> **Task**
Copy out every line below that contains the word "link" and leave out all the others.

> **Exercise material**
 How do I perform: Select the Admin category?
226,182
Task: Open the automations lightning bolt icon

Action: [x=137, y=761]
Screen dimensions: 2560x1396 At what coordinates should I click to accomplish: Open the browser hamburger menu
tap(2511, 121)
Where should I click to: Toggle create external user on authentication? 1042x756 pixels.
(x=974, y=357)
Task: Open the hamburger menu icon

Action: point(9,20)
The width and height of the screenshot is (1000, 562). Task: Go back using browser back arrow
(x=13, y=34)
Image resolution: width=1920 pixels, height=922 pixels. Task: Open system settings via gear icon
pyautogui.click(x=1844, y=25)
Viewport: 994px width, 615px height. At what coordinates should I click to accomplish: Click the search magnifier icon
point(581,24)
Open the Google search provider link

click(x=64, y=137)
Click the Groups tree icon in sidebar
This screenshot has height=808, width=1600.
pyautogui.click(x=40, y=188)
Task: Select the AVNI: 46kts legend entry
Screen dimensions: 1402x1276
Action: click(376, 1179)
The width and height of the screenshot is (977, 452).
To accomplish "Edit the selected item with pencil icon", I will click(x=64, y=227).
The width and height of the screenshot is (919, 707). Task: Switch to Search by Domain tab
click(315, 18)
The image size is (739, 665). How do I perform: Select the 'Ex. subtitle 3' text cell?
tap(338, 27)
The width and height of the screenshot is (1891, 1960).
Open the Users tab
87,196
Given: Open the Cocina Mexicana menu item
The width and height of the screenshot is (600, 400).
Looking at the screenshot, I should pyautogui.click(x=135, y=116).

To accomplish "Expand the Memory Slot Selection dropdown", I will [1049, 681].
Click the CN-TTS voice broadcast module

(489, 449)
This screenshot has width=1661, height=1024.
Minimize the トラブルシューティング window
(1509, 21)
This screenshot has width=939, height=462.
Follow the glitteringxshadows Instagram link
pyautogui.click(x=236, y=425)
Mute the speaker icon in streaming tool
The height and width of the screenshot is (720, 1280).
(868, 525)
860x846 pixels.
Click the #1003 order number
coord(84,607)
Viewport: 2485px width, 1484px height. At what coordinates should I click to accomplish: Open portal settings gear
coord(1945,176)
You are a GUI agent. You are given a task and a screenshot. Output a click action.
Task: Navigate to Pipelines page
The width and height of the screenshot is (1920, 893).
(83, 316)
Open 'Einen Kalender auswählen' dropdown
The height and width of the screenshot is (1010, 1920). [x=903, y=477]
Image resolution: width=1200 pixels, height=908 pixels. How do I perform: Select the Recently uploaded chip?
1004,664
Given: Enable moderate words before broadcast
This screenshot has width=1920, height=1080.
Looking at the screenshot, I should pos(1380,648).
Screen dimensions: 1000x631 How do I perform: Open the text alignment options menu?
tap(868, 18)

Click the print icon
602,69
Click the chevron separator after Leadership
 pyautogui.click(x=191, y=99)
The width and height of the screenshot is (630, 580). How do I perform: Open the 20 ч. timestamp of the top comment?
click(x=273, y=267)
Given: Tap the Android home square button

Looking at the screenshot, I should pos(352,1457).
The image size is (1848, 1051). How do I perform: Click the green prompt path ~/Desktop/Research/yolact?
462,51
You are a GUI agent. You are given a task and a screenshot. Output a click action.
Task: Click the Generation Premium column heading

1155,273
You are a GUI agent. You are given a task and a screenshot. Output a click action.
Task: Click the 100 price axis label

> **Written reply**
Open the Google search provider link
Follow the glitteringxshadows Instagram link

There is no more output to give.